• Travail demandé
1) Pour chacune des affirmations suivantes, dites par oui ou par non si elle concorde avec le texte sur les relations à distance, et citez mot pour mot le passage qui tranche. (a) Les amants à distance sont moins jaloux que les autres. (b) En moyenne, un amour à distance dure trois ans. (c) Pour surmonter la séparation, il suffit de la moitié du temps qu'elle a duré.
2) Reprenez le texte sur les relations à distance là où il s'arrête.

• Texte source
La comparaison montre pourtant une différence. Les amants à distance sont plus jaloux. « Les partenaires disjoints s’inquiètent plus des affaires de l’autre. » En moyenne, un amour à distance dure trois ans, après les couples emménagent ensemble ou se séparent. Le moment clé d’une relation à distance est, en effet, le revoir. Après un, deux, trois ans les personnes ne sont plus les mêmes. Peter Wendl parlent d’un « effet de Noël » car la situation ressemble à des visites familiales pour les fêtes de la fin d’année. Pour transgresser la séparation il faut au moins autant de temps que celle ci a duré. Il faut s’habituer de nouveau à sentir et toucher l’autre. A l’euphorie suit presque inévitablement le constat : « Je ne te reconnais plus. » Les amants se sont détachés peu à peu l’un de l’autre. Le défi est de se redécouvrir.

• Données enregistrées
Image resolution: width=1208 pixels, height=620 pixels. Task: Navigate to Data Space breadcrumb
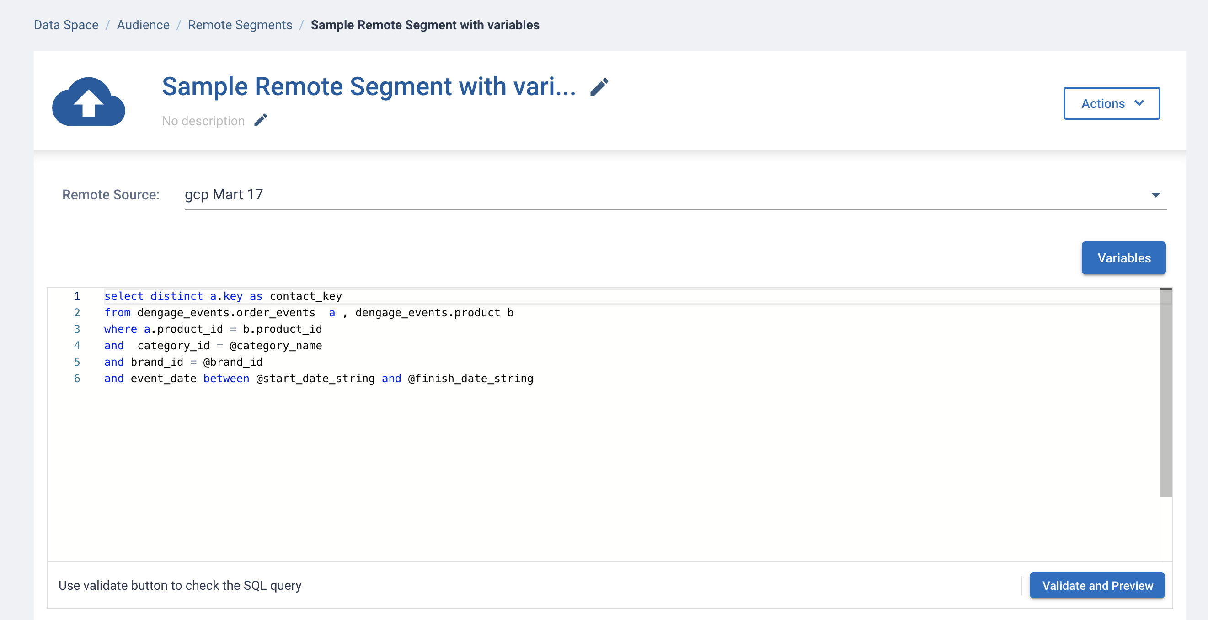pos(66,25)
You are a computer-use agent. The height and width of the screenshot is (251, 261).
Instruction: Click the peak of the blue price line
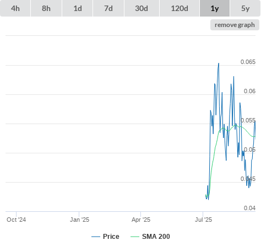[x=219, y=63]
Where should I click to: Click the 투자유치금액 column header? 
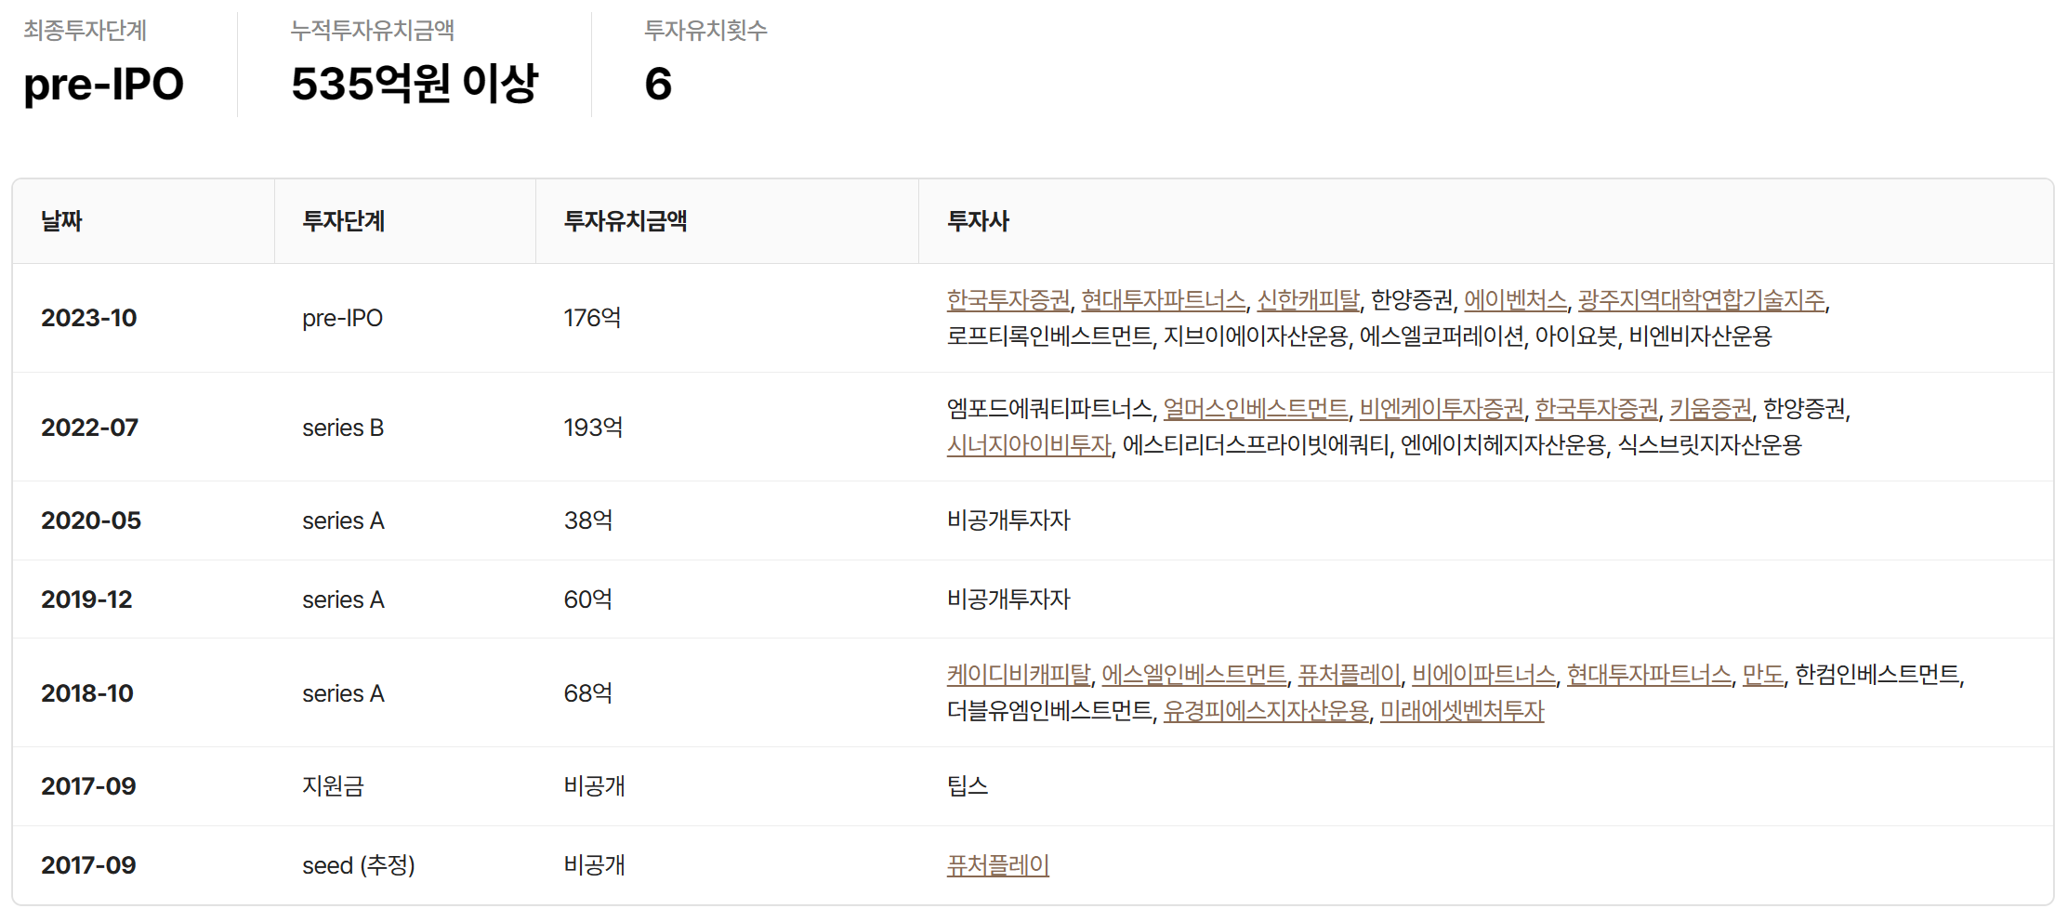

• Réponses par tâche
1)
(a) Non : « Les amants à distance sont plus jaloux. »
(b) Oui : « En moyenne, un amour à distance dure trois ans »
(c) Non : « Pour transgresser la séparation il faut au moins autant de temps que celle ci a duré. »

2)
Sophie et Bernard ne veulent pas passer plus de deux ans aussi loin l’un de l’autre. « Chaque nuit un côté du lit reste vide. Ça ne doit pas s’éterniser », dit Sophie. Mais qui va rejoindre qui ? Ils n’ont pas encore trouvé la solution.
Par téléphone, affirment les deux, la discussion sur ce type de question n’est simplement pas possible.